_WRITTEN INSTRUCTION A:_ Render the following sentence from the article on Longshanks and the tournament into French: "He made his first appearance in a tourney at Blyth in 1256, aged 17, after begging his father to let him participate."
_WRITTEN INSTRUCTION B:_ Transcribe the stretch of the article on Longshanks and the tournament from "Longshanks and the" through "time of peace.".
_WRITTEN INSTRUCTION C:_ Go on with the article on Longshanks and the tournament, picking up after its final sentence.

_EXCERPT TO READ:_
═══

Longshanks and the Tournament
By David Pilling
King Edward I of England (reigned 1272-1307), nicknamed ‘Longshanks’ after his great height, is remembered these days as the conqueror of Wales and Hammer of the Scots. In his own day Edward was regarded as a patron of chivalry and the knightly arts, and was a keen participant in tournaments. Unlike the later, more decorous jousts, tournaments or tourneys in the 13th century were bloody brawls in which two teams of knights fought each other for ransoms and an overall prize. They also served as a training-ground for knights to keep their fighting skills sharp during time of peace.
From Edward’s perspective the tourney was a means of demonstrating his military skills in public, thus enhancing his warlike image and knightly reputation. He made his first appearance in a tourney at Blyth in 1256, aged 17, after begging his father to let him participate. King Henry, never a lover of the sport and anxious for his son’s safety, ordered the knights to wear linen armour and use blunted swords. His well-meaning efforts to limit the bloodshed failed, and the casualties were horrific:
‘Many nobles who endeavoured to gain knightly renown there were unhorsed, beaten, crushed, and trampled underfoot; of whom one was William Longsword, who never afterwards recovered from the effect of his injuries (Matthew Paris).’
William wasn’t the only one to suffer. Paris records that Robert Quincy and John of Lexington were killed, as was Alan de Watson, a royal clerk who had unwisely swapped his quill for a sword. Roger Bigod, the Earl Marshal, was severely injured – ‘seized with a mortal complaint’ – and only with ‘great difficulty rescued from the jaws of death.’ A great many others died of their wounds or condemned never to recover. Edward himself seems to come out of it unscathed: perhaps the other combatants were wary of injuring the heir to the throne.
The chaotic violence of the tourney also appealed to the darker side of Edward’s nature. As a young man he surrounded himself with a band of unruly companions, including his unpopular Lusignan kinsmen. The chronicles report exaggerated tales of the cruelties inflicted by the prince and his men, including one lurid account of Edward ordering the mutilation of a defenceless peasant out of mere spite. His comrades were said to have attacked a priory while Edward was visiting his uncle at Wallingford, driving out the monks and indulging in an orgy of vandalism. .
In a bid to work off his son’s destructive energies – and remove him from the political scene – Henry sent Edward abroad in 1260 to participate on the French tournament circuit. One hostile account claims the prince and his thuggish friends did badly, often being wounded and losing all their gear and horses. A more pro-Edwardian account claimed he ‘gained the victory in the tournament’. Edward doesn’t appear to have suffered any lasting damage. By 8th October he was back in England where he knighted two of the sons of Simon Montfort. In November he went back to France, where he once again entered the lists. In June he was gravely wounded in the melee and considered fortunate to survive.

═══

_DATASET SECTION:_
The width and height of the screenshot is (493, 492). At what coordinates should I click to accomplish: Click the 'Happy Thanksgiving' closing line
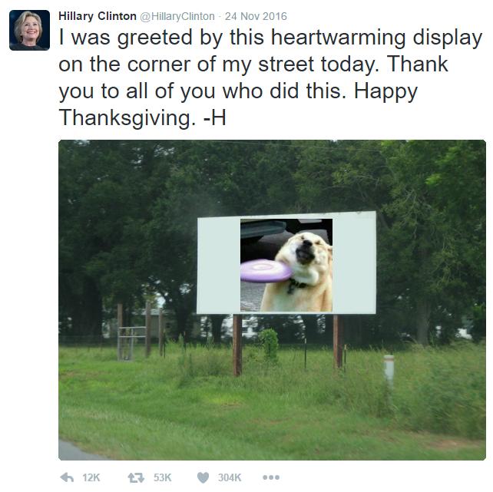pyautogui.click(x=238, y=104)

═══

_EXPECTED ANSWER A:_ Il fit sa première apparition dans un tournoi à Blyth en 1256, à l'âge de 17 ans, après avoir supplié son père de le laisser y participer.

_EXPECTED ANSWER B:_
Longshanks and the Tournament
By David Pilling
King Edward I of England (reigned 1272-1307), nicknamed ‘Longshanks’ after his great height, is remembered these days as the conqueror of Wales and Hammer of the Scots. In his own day Edward was regarded as a patron of chivalry and the knightly arts, and was a keen participant in tournaments. Unlike the later, more decorous jousts, tournaments or tourneys in the 13th century were bloody brawls in which two teams of knights fought each other for ransoms and an overall prize. They also served as a training-ground for knights to keep their fighting skills sharp during time of peace.

_EXPECTED ANSWER C:_
Edward’s tourney career was postponed for several years, replaced by the serious business of war and politics. In 1267, after peace had finally been re-established, he was able to again devote some of his attention to tournaments. He and his brother, Edmund, and cousin, Henry of Almain, issued an edict lifting the prohibition on tourneys in England, and very probably took part in the great number that were then held.
There is no further record of Edward’s participation until 1274. On his way back from crusade he passed through Savoy and the south of France, where he and his knights were invited to fight in a tourney at Chalon. Edward was invited by the Count of Chalon (Chalon on the Saone in Burgundy Franche-Comté). The treacherous count brought twice as many knights and men-at-arms as the English, and intended to capture or even kill his opponent. The tourney degenerated into a real battle, and in the midst of the fighting the count engaged Edward in combat. When sword-play failed, the Frenchman tried to grip Edward round the neck and drag him from the saddle. Edward reportedly shouted ‘What do you think you are doing? Don’t think you will have my horse!” He then clapped in his spurs and rode forward, tipping his opponent out of the saddle and leaving him sprawled in the dust.
Edward now ordered his infantry to get involved. They immediately rushed into the arena and started to slaughter the Burgundian knights, cutting their saddle girths and killing men on the ground. A great number of French commoners were also slain in the general mayhem. The count tried to rally his men, but was wounded in the hand. Edward refused to accept the Frenchman’s surrender, and instead made him offer it to an ordinary knight. Unsurprisingly, the incident was remembered ever afterwards as ‘The Little Battle of Chalon.’
Chalon was Edward’s last appearance in a tourney. He was now King of England after the death of his father in 1272, and may have felt he could no longer afford to take such risks. Pope Gregory certainly held this view; he wrote letters to the new king begging him not to indulge any longer in these dangerous and harmful sports. God had spared Edward’s life in Syria, said the pontiff, and now Edward must take care of it for the sake of his subjects.
The tournament was inevitably linked with the cult of King Arthur, made famous by Geoffrey of Monmouth’s History of the Kings of Britain, published in the mid-12th century and the bestseller of its day. Edward had a deep interest in the legend, and his literary tastes seem to have been confined to Arthuriana: the Italian romancer, Rusticiana de Pisa, noted that Edward carried a copy of an Arthurian text, Meliadus, when he met the English prince in Italy. As king, Edward is known to have staged a series of ‘Round Table’ tournaments, in which Edward and his knights dressed up as King Arthur and the Knights of the Round Table. One of these theatrical displays was held at Nefyn in Gwynedd in 1284, after the conquest of Wales, another in 1305, on the site of Edward’s victory over the Scots at Falkirk seven years earlier.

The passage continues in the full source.